- THE TASK
Word for word, the listing below should be printed again.

***** DATASET ENTRIES *****

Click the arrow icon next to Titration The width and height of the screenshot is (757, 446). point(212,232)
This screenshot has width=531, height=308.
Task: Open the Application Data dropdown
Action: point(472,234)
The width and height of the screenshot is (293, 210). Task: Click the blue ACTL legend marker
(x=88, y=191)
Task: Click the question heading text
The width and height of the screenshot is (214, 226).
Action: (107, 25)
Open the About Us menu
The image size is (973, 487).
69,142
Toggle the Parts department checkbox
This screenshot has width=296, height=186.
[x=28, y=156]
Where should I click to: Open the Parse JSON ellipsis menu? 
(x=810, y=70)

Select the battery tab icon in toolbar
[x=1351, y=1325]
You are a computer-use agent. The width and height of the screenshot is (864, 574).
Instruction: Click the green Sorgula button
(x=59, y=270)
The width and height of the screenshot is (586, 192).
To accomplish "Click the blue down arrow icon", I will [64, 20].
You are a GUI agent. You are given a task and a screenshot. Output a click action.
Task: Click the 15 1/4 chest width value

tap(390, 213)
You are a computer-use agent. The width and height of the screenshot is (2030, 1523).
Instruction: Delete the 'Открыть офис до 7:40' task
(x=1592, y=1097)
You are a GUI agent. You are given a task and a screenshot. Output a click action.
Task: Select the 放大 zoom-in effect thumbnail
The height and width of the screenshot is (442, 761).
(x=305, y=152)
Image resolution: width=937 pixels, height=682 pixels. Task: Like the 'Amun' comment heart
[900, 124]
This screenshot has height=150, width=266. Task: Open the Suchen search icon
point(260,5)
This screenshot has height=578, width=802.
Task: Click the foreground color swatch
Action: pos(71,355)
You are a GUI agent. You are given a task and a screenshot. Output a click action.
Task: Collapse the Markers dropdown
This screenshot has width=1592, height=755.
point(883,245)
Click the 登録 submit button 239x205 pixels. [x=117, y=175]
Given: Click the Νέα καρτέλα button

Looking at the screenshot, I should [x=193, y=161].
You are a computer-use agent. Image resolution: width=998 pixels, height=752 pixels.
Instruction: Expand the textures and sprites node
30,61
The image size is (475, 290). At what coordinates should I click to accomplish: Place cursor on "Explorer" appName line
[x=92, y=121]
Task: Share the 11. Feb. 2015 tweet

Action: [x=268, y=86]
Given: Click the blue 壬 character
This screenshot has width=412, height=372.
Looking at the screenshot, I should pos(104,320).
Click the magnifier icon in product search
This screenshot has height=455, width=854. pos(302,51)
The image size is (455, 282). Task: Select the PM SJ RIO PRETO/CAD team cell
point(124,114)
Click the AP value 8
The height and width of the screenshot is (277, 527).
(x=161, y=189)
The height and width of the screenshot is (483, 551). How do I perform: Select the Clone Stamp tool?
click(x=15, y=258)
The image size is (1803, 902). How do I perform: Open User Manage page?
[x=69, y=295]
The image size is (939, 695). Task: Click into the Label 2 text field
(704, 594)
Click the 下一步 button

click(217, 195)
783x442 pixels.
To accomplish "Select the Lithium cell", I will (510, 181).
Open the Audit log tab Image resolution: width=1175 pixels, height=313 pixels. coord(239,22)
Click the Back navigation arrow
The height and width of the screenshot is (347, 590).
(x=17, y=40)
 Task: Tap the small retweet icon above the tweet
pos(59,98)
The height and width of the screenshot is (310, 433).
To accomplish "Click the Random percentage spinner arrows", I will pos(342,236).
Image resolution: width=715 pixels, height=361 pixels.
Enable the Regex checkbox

*****

- REPLY TO THE TASK
Click the arrow icon next to Titration The width and height of the screenshot is (757, 446). point(212,232)
This screenshot has width=531, height=308.
Task: Open the Application Data dropdown
Action: point(472,234)
The width and height of the screenshot is (293, 210). Task: Click the blue ACTL legend marker
(x=88, y=191)
Task: Click the question heading text
The width and height of the screenshot is (214, 226).
Action: (107, 25)
Open the About Us menu
The image size is (973, 487).
69,142
Toggle the Parts department checkbox
This screenshot has width=296, height=186.
[x=28, y=156]
Where should I click to: Open the Parse JSON ellipsis menu? 
(x=810, y=70)

Select the battery tab icon in toolbar
[x=1351, y=1325]
You are a computer-use agent. The width and height of the screenshot is (864, 574).
Instruction: Click the green Sorgula button
(x=59, y=270)
The width and height of the screenshot is (586, 192).
To accomplish "Click the blue down arrow icon", I will [64, 20].
You are a GUI agent. You are given a task and a screenshot. Output a click action.
Task: Click the 15 1/4 chest width value

tap(390, 213)
You are a computer-use agent. The width and height of the screenshot is (2030, 1523).
Instruction: Delete the 'Открыть офис до 7:40' task
(x=1592, y=1097)
You are a GUI agent. You are given a task and a screenshot. Output a click action.
Task: Select the 放大 zoom-in effect thumbnail
The height and width of the screenshot is (442, 761).
(x=305, y=152)
Image resolution: width=937 pixels, height=682 pixels. Task: Like the 'Amun' comment heart
[900, 124]
This screenshot has height=150, width=266. Task: Open the Suchen search icon
point(260,5)
This screenshot has height=578, width=802.
Task: Click the foreground color swatch
Action: pos(71,355)
You are a GUI agent. You are given a task and a screenshot. Output a click action.
Task: Collapse the Markers dropdown
This screenshot has width=1592, height=755.
point(883,245)
Click the 登録 submit button 239x205 pixels. [x=117, y=175]
Given: Click the Νέα καρτέλα button

Looking at the screenshot, I should [x=193, y=161].
You are a computer-use agent. Image resolution: width=998 pixels, height=752 pixels.
Instruction: Expand the textures and sprites node
30,61
The image size is (475, 290). At what coordinates should I click to accomplish: Place cursor on "Explorer" appName line
[x=92, y=121]
Task: Share the 11. Feb. 2015 tweet

Action: [x=268, y=86]
Given: Click the blue 壬 character
This screenshot has width=412, height=372.
Looking at the screenshot, I should pos(104,320).
Click the magnifier icon in product search
This screenshot has height=455, width=854. pos(302,51)
The image size is (455, 282). Task: Select the PM SJ RIO PRETO/CAD team cell
point(124,114)
Click the AP value 8
The height and width of the screenshot is (277, 527).
(x=161, y=189)
The height and width of the screenshot is (483, 551). How do I perform: Select the Clone Stamp tool?
click(x=15, y=258)
The image size is (1803, 902). How do I perform: Open User Manage page?
[x=69, y=295]
The image size is (939, 695). Task: Click into the Label 2 text field
(704, 594)
Click the 下一步 button

click(217, 195)
783x442 pixels.
To accomplish "Select the Lithium cell", I will (510, 181).
Open the Audit log tab Image resolution: width=1175 pixels, height=313 pixels. coord(239,22)
Click the Back navigation arrow
The height and width of the screenshot is (347, 590).
(x=17, y=40)
 Task: Tap the small retweet icon above the tweet
pos(59,98)
The height and width of the screenshot is (310, 433).
To accomplish "Click the Random percentage spinner arrows", I will pos(342,236).
Image resolution: width=715 pixels, height=361 pixels.
Enable the Regex checkbox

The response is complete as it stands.